Remdesivir was described recently by Anthony Fauci, MD, the director of the National Institute of Allergy and Infectious Diseases (NIAID), as the new standard of care in treating patients hospitalized with COVID-19. It is the first agent with demonstrated efficacy in the treatment of SARS-CoV-2 infections and COVID-19 disease.
According to preliminary data from the trial, hospitalized people with advanced COVID-19 and lung involvement who received remdesivir recovered faster than similar people who received placebo.
The randomized, controlled trial involved 1,063 participants and began on Feb. 21. The trial is known as the Adaptive COVID-19 Treatment Trial, or ACTT, and sponsored by the NIAID. A total of 68 sites joined the study — 47 in the United States and 21 in countries in Europe and Asia.

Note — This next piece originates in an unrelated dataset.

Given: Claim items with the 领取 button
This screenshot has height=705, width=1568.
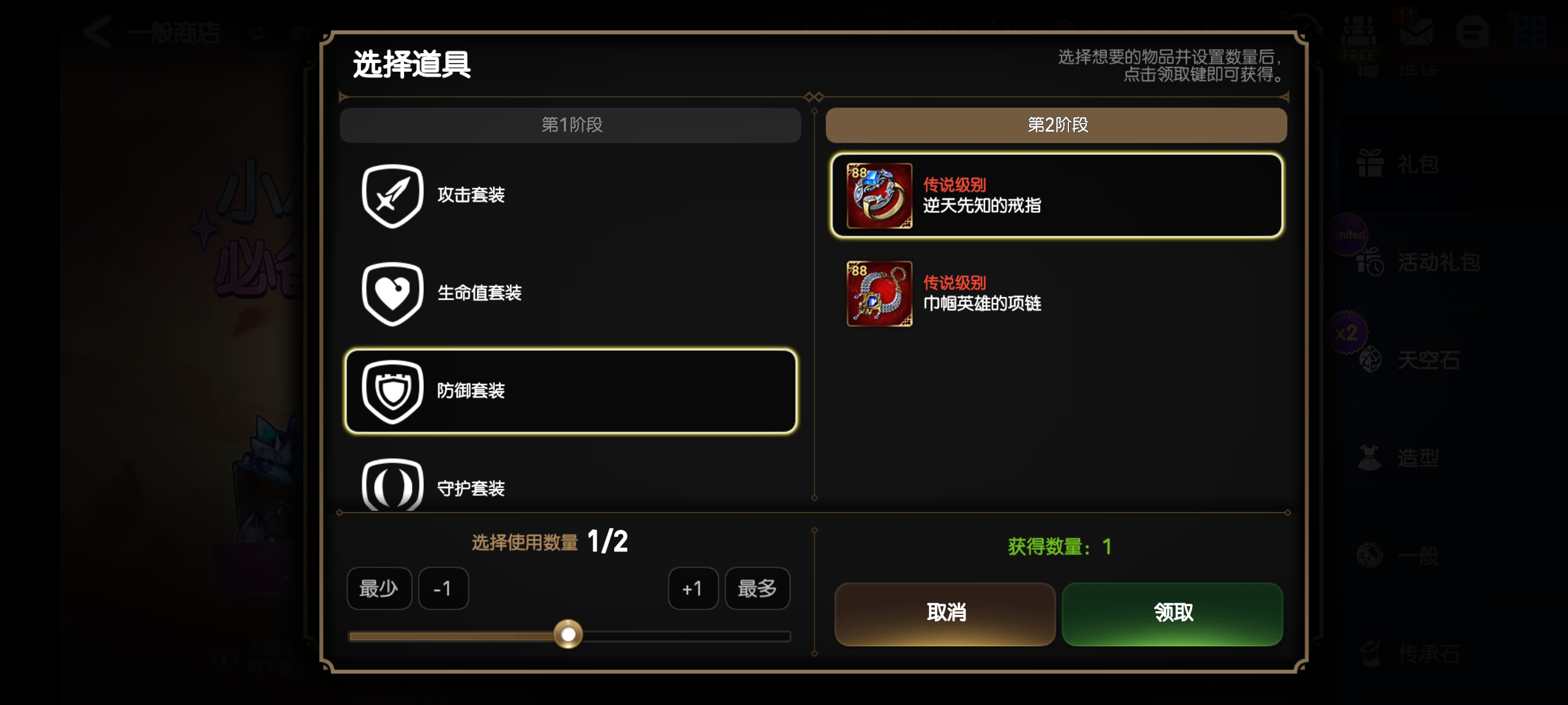Looking at the screenshot, I should click(1173, 613).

Emory and an affiliated hospital enrolled 103 participants, more than any other institution in the world. The large Emory team is led by Aneesh Mehta, MD, and Nadine Rouphael, MD, both associate professors in the Division of Infectious Diseases.
“We are extremely happy that the work of this team contributed not only to the advancement of scientific knowledge, but also to the helping many of our patients recover more quickly and return home to their families,” Mehta says.
The NIAID-sponsored Infectious Diseases Clinical Research Consortium (IDCRC) leading the nation’s Vaccine Trials and Evaluation Units (VTEU), including Emory, enrolled a quarter of all patients in this study.
This therapeutic trial is being conducted at Emory in conjunction with National Emerging Special Pathogen Training and Education Center, which also enrolled a quarter of the patients enrolled in this international study.
“The NIAID has created a critical infrastructure to move quickly and engage key leaders in the academic medical community to fight COVID-19 and this successful trial shows the positive results of that effort,” says David S. Stephens, MD, professor and chair of the Department of Medicine, Emory University School of Medicine and vice president for research of Emory’s Woodruff Health Sciences Center.
Stephens is a co-principal investigator in the IDCRC.
According to NIAID, preliminary results indicate that patients who received remdesivir had a 31 percent faster recovery time than those who received placebo (p<0.001). Specifically, the median time to recovery was 11 days for patients treated with remdesivir compared with 15 days for those who received placebo. Results also suggested a survival benefit, with a mortality rate of eight percent for the group receiving remdesivir versus 11.6 percent for the placebo group (p=0.059).
An independent data and safety monitoring board (DSMB) overseeing the trial met on April 27 to review data and shared their interim analysis with the study team. They noted that remdesivir was better than placebo from the perspective of the primary endpoint, time to recovery, a metric often used in influenza trials. Recovery in this study was defined as being well enough for hospital discharge or returning to normal activity level.
Remdesivir, developed by Gilead Sciences Inc., is an investigational broad-spectrum antiviral treatment administered via daily infusion for 10 days. It has shown promise in animal models for treating SARS-CoV-2 (the virus that causes COVID-19) infection and has been examined in various clinical trials.